→ **Exercise goal**:
The expected output is exactly the lines below, starting at the line with "Select Ticker display radio option" and ending at the line with "The image size is (635, 332).", both included; no other line belongs in it.

→ **Input records**:
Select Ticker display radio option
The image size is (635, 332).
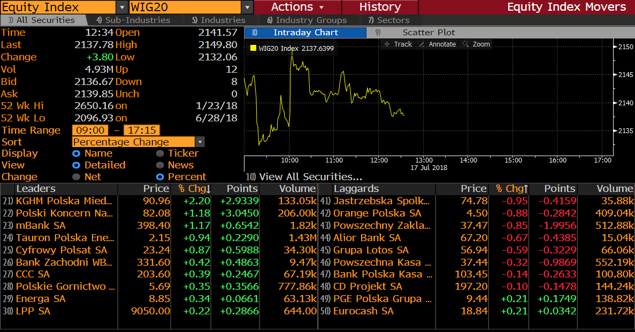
* * *
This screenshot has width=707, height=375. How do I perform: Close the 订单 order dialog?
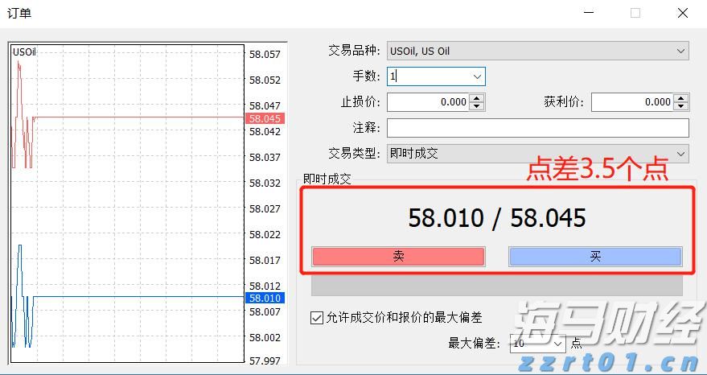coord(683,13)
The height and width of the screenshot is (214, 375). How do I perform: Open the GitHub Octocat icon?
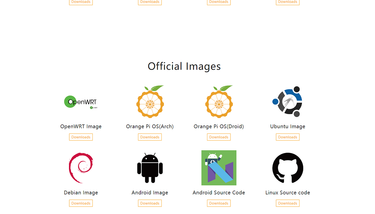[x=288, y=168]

→ **Task result**:
Select Ticker display radio option
The image size is (635, 332).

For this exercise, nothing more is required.